As much as we can, we make use of objective indicators to the largest extent possible (e.g. existence of laws, number of cases, powers and extent of data collection and access). Inevitably, we then have to apply a level of subjectivity based on our experts' and analysts' perceptions of whether this is good practice or merely an acceptable practice (this makes up the '2' within the scheme). This critique applies to any such study, however: even the chosen 'objects' are in fact merely subjectively chosen indicators, and chosen for the purpose of appearing objective when in fact they may not always be indicative of the state of affairs.
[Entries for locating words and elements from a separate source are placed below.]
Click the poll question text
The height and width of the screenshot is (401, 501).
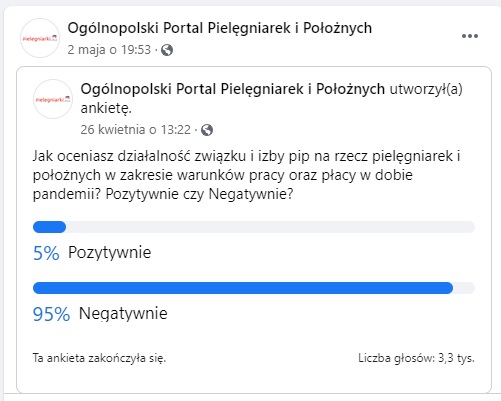246,175
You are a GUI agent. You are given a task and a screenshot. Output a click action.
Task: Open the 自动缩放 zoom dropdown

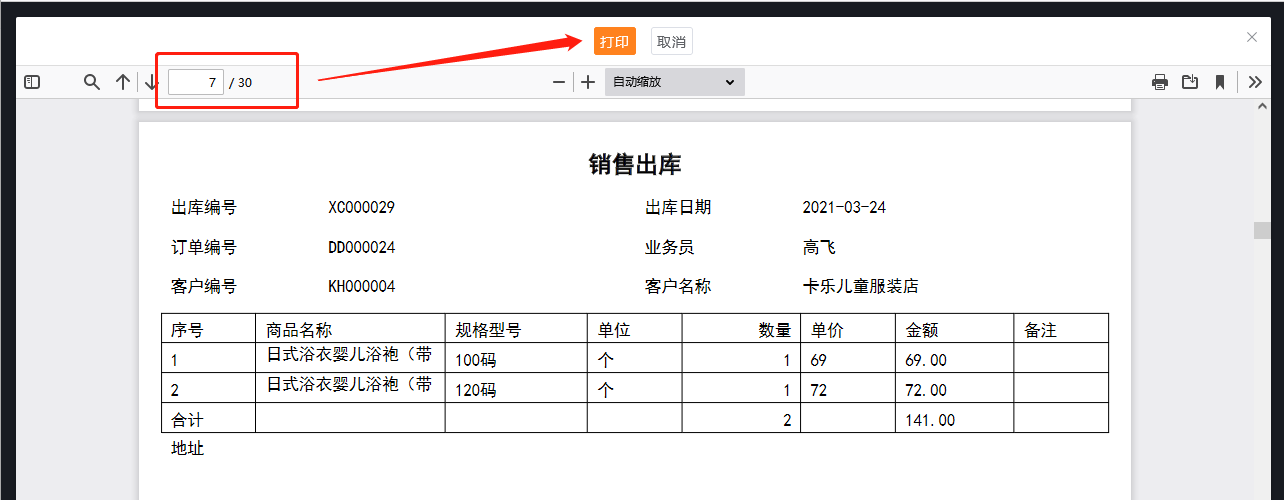tap(674, 82)
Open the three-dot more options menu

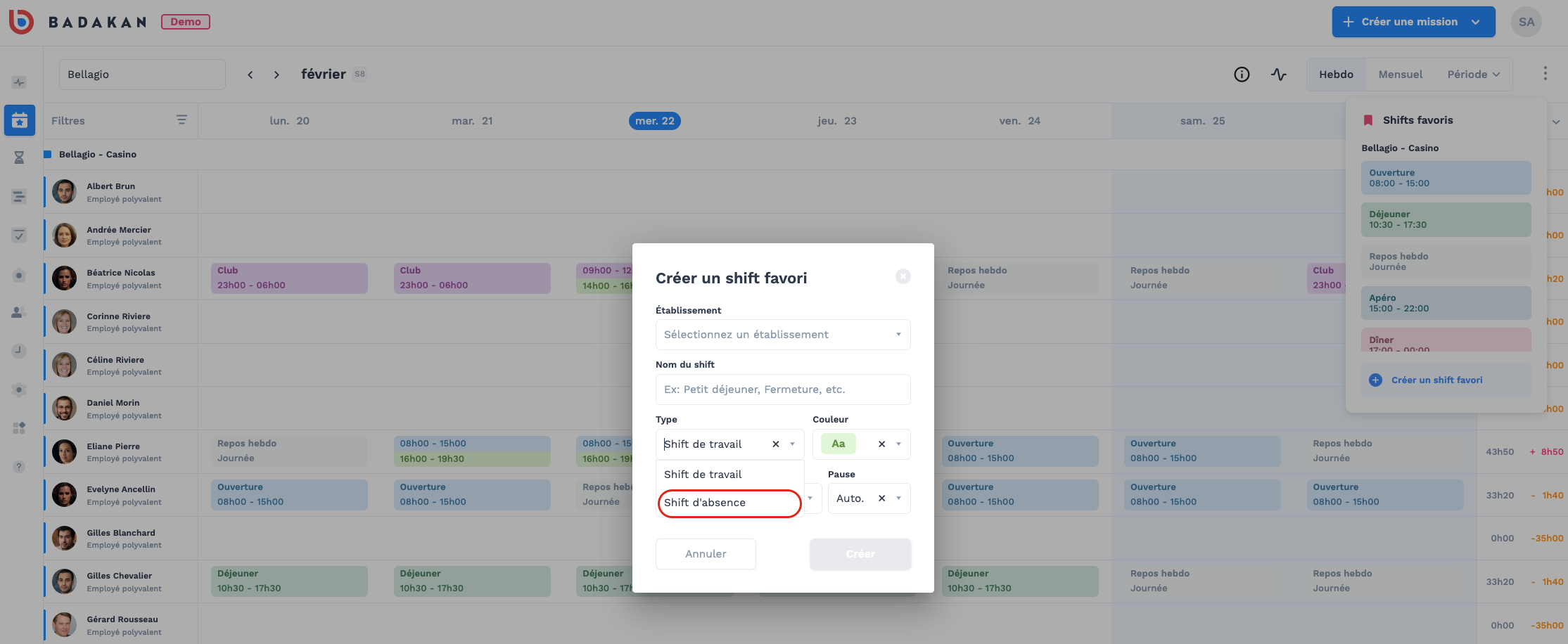(1545, 74)
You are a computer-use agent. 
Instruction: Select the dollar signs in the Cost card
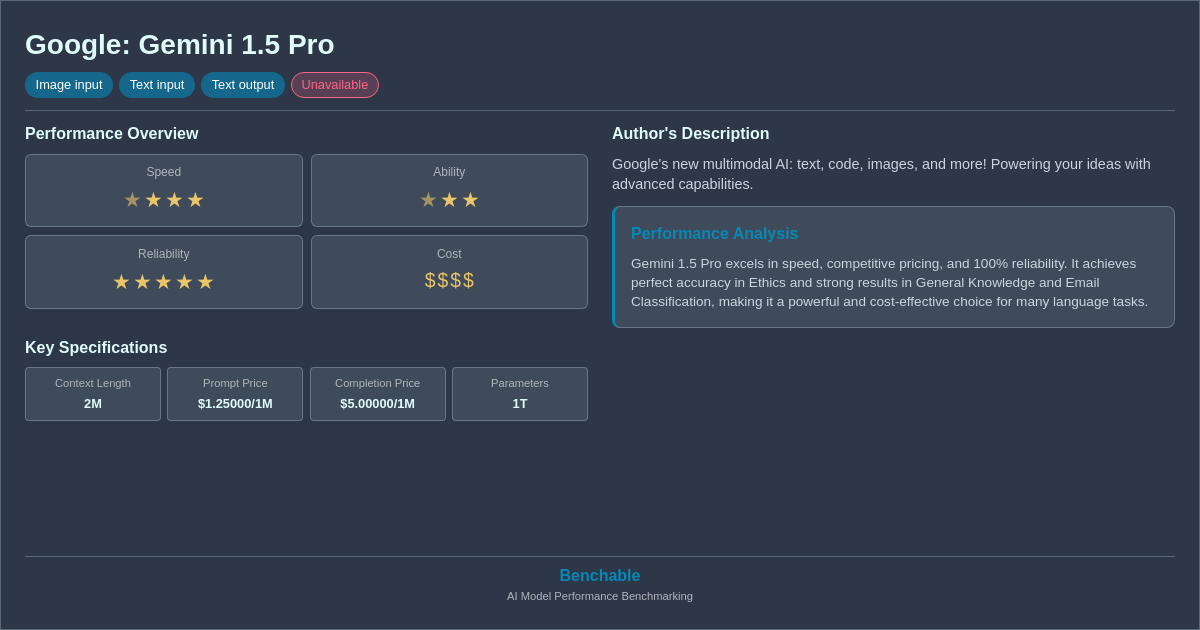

The great challenge for a privacy advocacy organisation in conducting this rating, and perhaps for any advocacy group in any field acting accordingly is that if the criteria are fair, and if there is a positive bias, then we have to be willing to be explicit about what we find 'acceptable', or perhaps even 'desirable'. It is easy to condemn a practice, and thus grant a '0'; but how do we measure something within a surveillance scheme as a '1', '2', or even '2*'. We could never give out a positive mark towards any surveillance scheme because, by nature, it is conducting surveillance. Of course we could also just diminish our expectations and just celebrate whenever something within a surveillance scheme is less worse than in another country's scheme.
Rather, the solution lies in being honest in our goals: we do not aim to see a world in which surveillance is entirely absent. Instead, we would like to see a world where surveillance is minimised, conducted under law, only when it is necessary in a democratic society, and proportionate, with appropriate inbuilt safeguards, and rights of recourse. So a country can have a communications data retention scheme and still get positive marks; just as many positive marks as a country without a communications data retention scheme; and possibly even more as some countries may not have a law but the practice is widespread nonetheless.
Importantly, privacy advocates see not only the state of laws as the ultimate goal, but rather we believe that the protection of privacy is strongest in countries where the debate about privacy is alive and well. That is, a country's framework is perhaps stronger when the protections in words and laws is strong, but also where the debate is strong. Sure we can count the laws, but if people are unaware of their rights and organisations unaware of their duties, then nothing has been accomplished. The challenge then becomes one of measuring the policy discourse around privacy, and we do so sometimes objectively by looking at the numbers of complaints to regulators; and sometimes by looking a little more subjectively at the types of media coverage in a country, the strength of its civil society, and the willingness of a citizenry to question a practice both publicly and when necessary, legally, and the extent to which a nation supports these types of action through allocation of resources.
As advocates and academics, we believe that the key challenge to all methodologies is for the researcher to know what he or she is hoping to achieve.
- 'Democracy index 2010: Democracy in retreat', Economist Intelligence Unit, December 2010.
- UNDP and Global Integrity, 'A User's Guide to Measuring Corruption', UNDP and Global Integrity, 2008.
- 'Evaluating the Evaluators: Media Freedom Indexes and What They Measure', Centre for International Media Assistance of the National Endowment for Democracy and the Center for Global Communications Studies at the Annenberg School for Communication, 2010.